ACTIVITY. When the line containing "ochratoxines (351, 1532)" is found in the data below, copy it and each line after it through the line containing "DGCCRF [DGCCRF (17 éléments)] (555, 2254)", exactly and with no others.

== RECORDS SUPPLIED

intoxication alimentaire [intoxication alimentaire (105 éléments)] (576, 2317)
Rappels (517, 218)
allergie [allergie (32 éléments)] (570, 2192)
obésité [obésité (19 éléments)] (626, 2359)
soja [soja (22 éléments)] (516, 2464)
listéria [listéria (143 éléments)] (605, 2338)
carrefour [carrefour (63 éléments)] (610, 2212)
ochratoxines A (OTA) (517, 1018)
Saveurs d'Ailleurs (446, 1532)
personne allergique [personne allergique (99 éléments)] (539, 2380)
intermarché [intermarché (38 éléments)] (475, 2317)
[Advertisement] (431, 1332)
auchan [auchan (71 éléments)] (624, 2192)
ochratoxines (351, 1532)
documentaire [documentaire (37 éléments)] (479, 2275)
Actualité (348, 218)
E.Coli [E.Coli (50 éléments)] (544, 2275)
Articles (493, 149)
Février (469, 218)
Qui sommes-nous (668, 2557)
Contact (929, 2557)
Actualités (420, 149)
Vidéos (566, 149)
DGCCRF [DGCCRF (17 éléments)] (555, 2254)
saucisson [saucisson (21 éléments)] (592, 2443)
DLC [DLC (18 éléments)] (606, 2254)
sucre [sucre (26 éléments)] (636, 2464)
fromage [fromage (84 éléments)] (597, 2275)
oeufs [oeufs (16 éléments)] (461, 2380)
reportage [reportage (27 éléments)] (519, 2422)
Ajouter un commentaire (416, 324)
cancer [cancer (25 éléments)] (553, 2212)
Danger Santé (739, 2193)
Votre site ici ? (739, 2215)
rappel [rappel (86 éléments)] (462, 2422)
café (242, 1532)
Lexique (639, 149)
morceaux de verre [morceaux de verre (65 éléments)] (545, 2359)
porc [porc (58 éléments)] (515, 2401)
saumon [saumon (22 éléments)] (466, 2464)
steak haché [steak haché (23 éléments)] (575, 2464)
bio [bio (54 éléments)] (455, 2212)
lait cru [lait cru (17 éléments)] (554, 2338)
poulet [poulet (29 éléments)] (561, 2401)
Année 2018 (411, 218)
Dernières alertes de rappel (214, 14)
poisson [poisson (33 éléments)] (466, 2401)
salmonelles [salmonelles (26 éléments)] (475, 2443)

====

REPLY.
ochratoxines (351, 1532)
documentaire [documentaire (37 éléments)] (479, 2275)
Actualité (348, 218)
E.Coli [E.Coli (50 éléments)] (544, 2275)
Articles (493, 149)
Février (469, 218)
Qui sommes-nous (668, 2557)
Contact (929, 2557)
Actualités (420, 149)
Vidéos (566, 149)
DGCCRF [DGCCRF (17 éléments)] (555, 2254)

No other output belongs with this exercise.